Difficulties fitting a mixture of dirichlet distributions

I’m trying to fit a mixture of dirichlet distributions but am running into difficulties. While I don’t get any errors, the fits that I get are obviously incorrect. Here is my code:

%pylab inline
import numpy as np
import pymc3 as pm
import theano.tensor as tt
import pandas as pd
import random
import math


def create_data():
    dir1 = pm.distributions.multivariate.Dirichlet.dist(np.array([1, 5, 2]))
    dir2 = pm.distributions.multivariate.Dirichlet.dist(np.array([7, .5, 1]))
    dir3 = pm.distributions.multivariate.Dirichlet.dist(np.array([2, 3, 3]))
    data = np.concatenate((dir1.random(size=700), dir1.random(size=200), dir1.random(size=100)), axis=0)
    return data

def dirichlet(n_dim, suffix=""):
    if not isinstance(suffix, str):
        suffix = str(suffix)
    b = pm.HalfNormal("b" + suffix, sigma=10)
    a = pm.Dirichlet("a" + suffix, np.ones(n_dim))
    c = pm.Deterministic("c" + suffix, a * b)
    return pm.Dirichlet.dist(c, shape=3)

def stick_breaking(beta):
    portion_remaining = tt.concatenate([[1], tt.extra_ops.cumprod(1 - beta)[:-1]])
    return beta * portion_remaining
    
def estimate_model(data, n_clusters, n_features):
    with pm.Model() as model:
        alpha = pm.Gamma('alpha', 1., 1.)
        beta = pm.Beta('beta', 1, alpha, shape=n_clusters)
        w = pm.Dirichlet('w', stick_breaking(beta), shape=n_clusters)
        obs = pm.Mixture('obs', w, [dirichlet(3, k) for k in range(n_clusters)], observed=data)

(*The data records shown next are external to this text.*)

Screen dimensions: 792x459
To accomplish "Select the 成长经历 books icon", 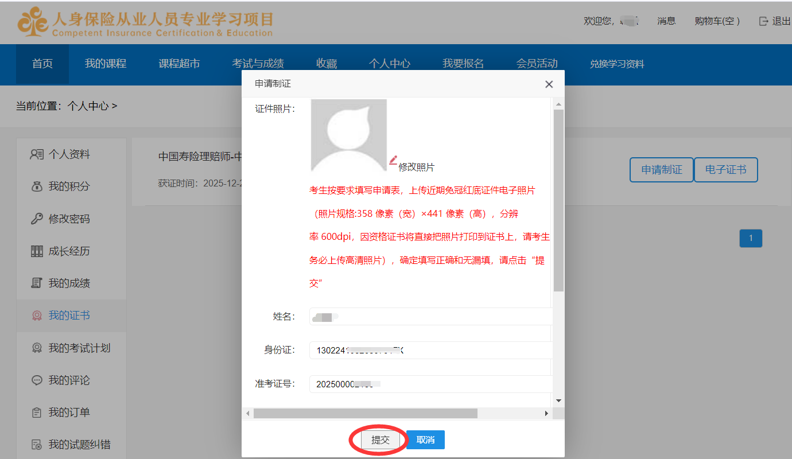I will pyautogui.click(x=37, y=251).
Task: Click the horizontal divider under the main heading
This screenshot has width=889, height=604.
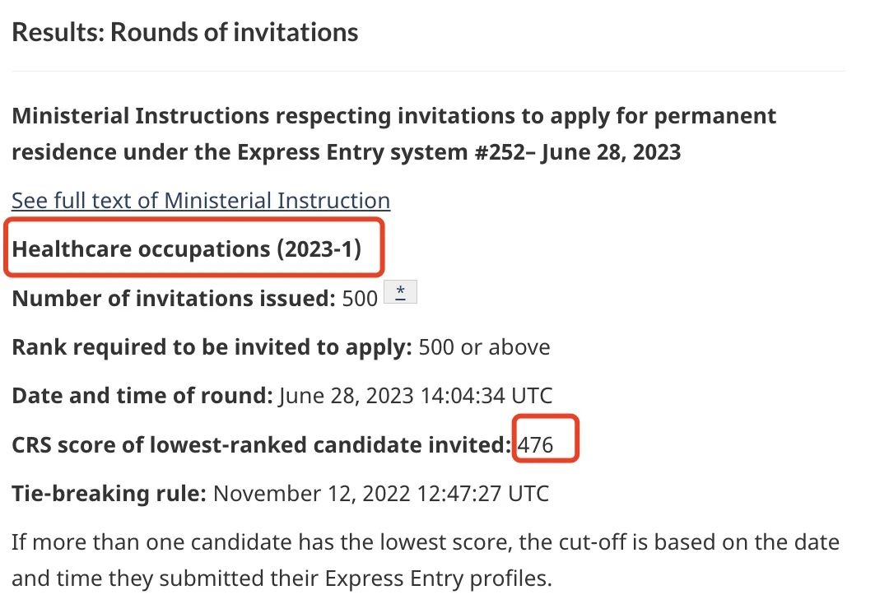Action: point(429,72)

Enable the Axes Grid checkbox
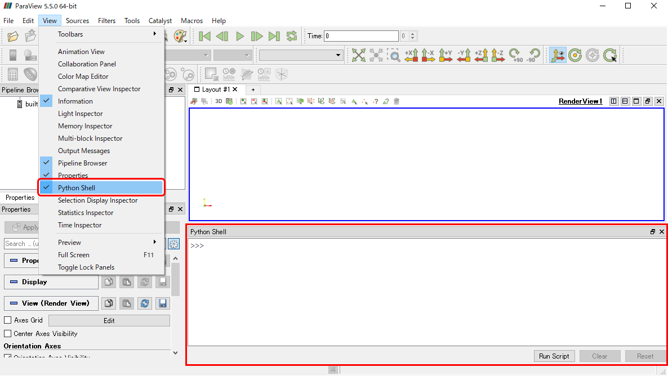coord(8,320)
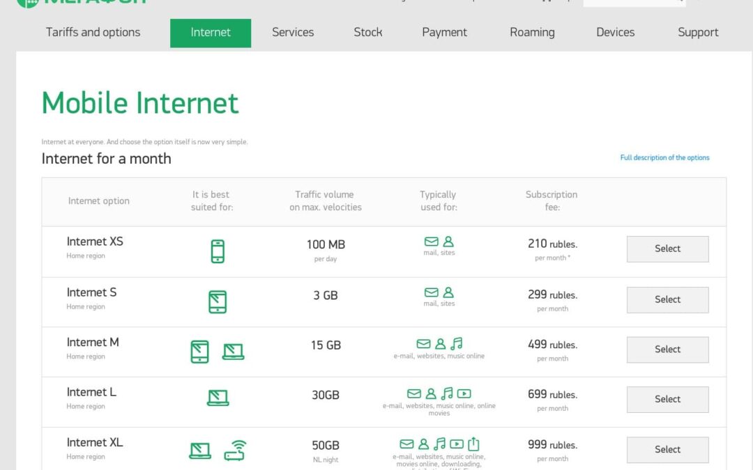
Task: Open Full description of the options link
Action: (664, 158)
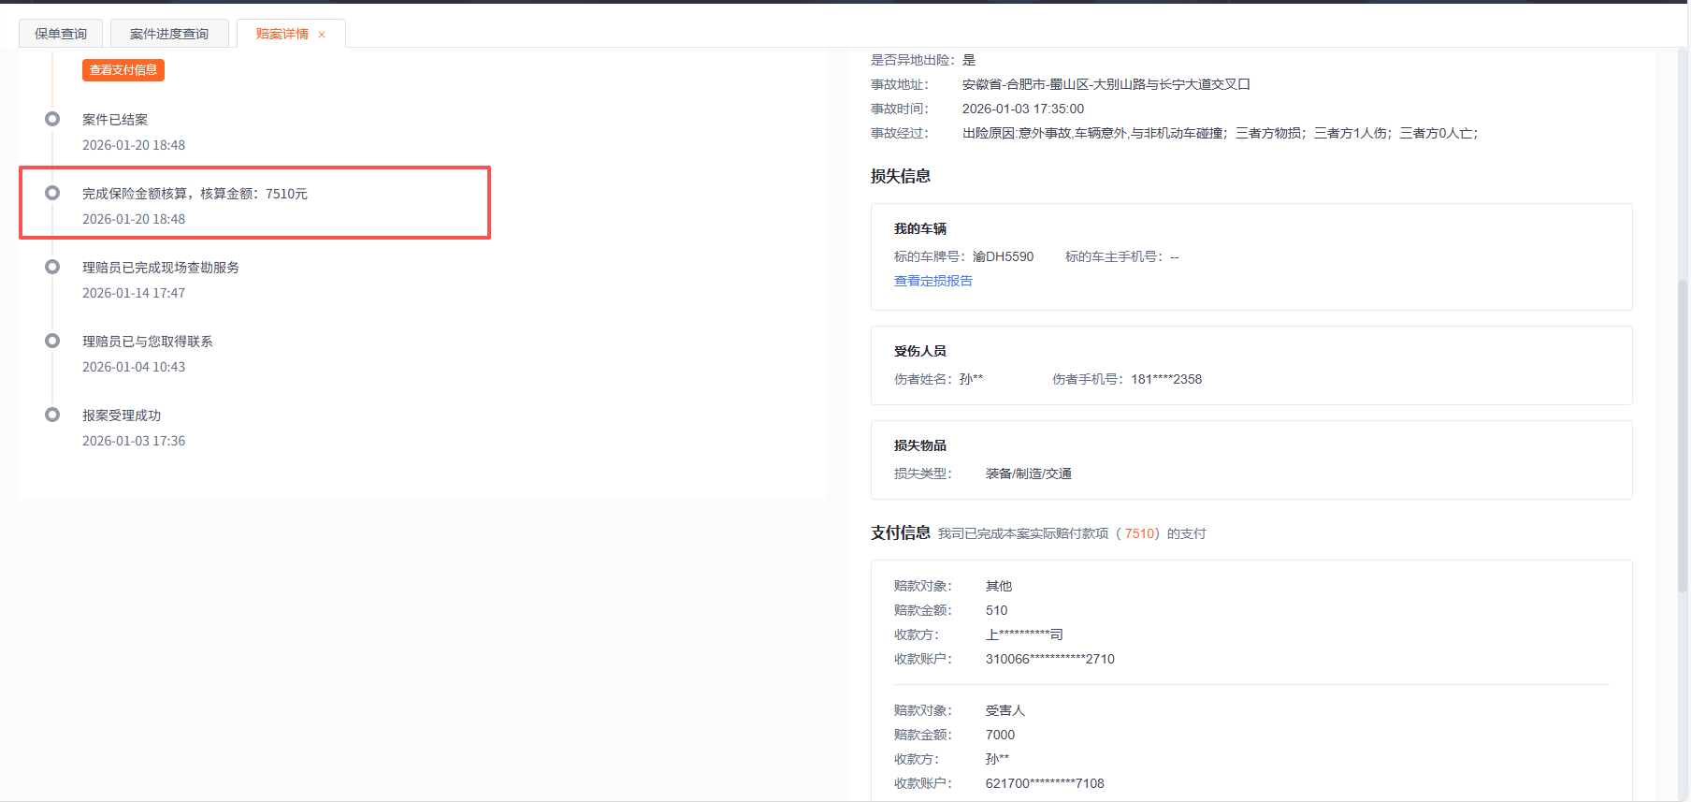Click the timeline circle beside 完成保险金额核算

pyautogui.click(x=52, y=193)
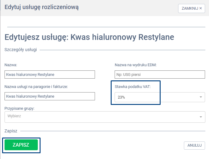209x159 pixels.
Task: Focus the Nazwa input field
Action: point(50,74)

        trace = pm.sample(50000, tune=10000)
        pm.traceplot(trace, ["w", "a0", "b0", "c0", "a1", "b1", "c1"])
        return pm.summary(trace)

data = create_data()
summ = estimate_model(data, 10, 3)
print(summ)

To match the data generating process, I should end up with 3 w’s with significant weight, at about .7, .2, and .1, and the c’s should reflect the vectors in the create_data method. I never get anything close to this result.

Any suggestions?

If it helps, here are the warnings I get when running:

Sampling 4 chains for 2_000 tune and 10_000 draw iterations (8_000 + 40_000 draws total) took 250 seconds.
There were 7001 divergences after tuning. Increase `target_accept` or reparameterize.
The acceptance probability does not match the target. It is 0.7014387282091336, but should be close to 0.8. Try to increase the number of tuning steps.
There were 7056 divergences after tuning. Increase `target_accept` or reparameterize.
There were 6769 divergences after tuning. Increase `target_accept` or reparameterize.
There were 6957 divergences after tuning. Increase `target_accept` or reparameterize.
The acceptance probability does not match the target. It is 0.6761237144949118, but should be close to 0.8. Try to increase the number of tuning steps.
The rhat statistic is larger than 1.4 for some parameters. The sampler did not converge.
The estimated number of effective samples is smaller than 200 for some parameters.

My traceplot looks like:

I have tried looking in previous discourse threads for answers, but have been unable to find any that address my situation. Is there any additional information I need to provide?

Hi @72nd,
Dirichlet mixtures are quite hard to fit. I’m not well versed in it, but I’m guessing you have a “label-switching” problem: your cs seem to be multimodal. A usual fix is to constrain the cs to be ordered, IIRC.
You can find a good introduction to these models in @aloctavodia’s book, Bayesian Analysis with Python.
Hope this helps :vulcan_salute:

1 Like

@AlexAndorra, thank you so much for replying.
I’d run across the ordering solution in the past, but I don’t think I can apply it to multivariate data because there isn’t an ordering on tuples. Per your suggestion, I tried ordering the b’s, since they can be ordered. It did not meaningfully change the fit behavior, probably because the a’s kept label switching. It strikes me as plausible that ordering the a’s by their first component might fix this problem, but I don’t know how to do that. Is there some way to use an ordering transform on multidimensional data that I’m not aware of?

I’m sorry, I don’t know much about this type of models yet :confused:
Maybe other people here will be able to help you. I also hope you’ll be able to find something useful in Osvaldo’s book.
Good luck with this, and sorry I couldn’t help more!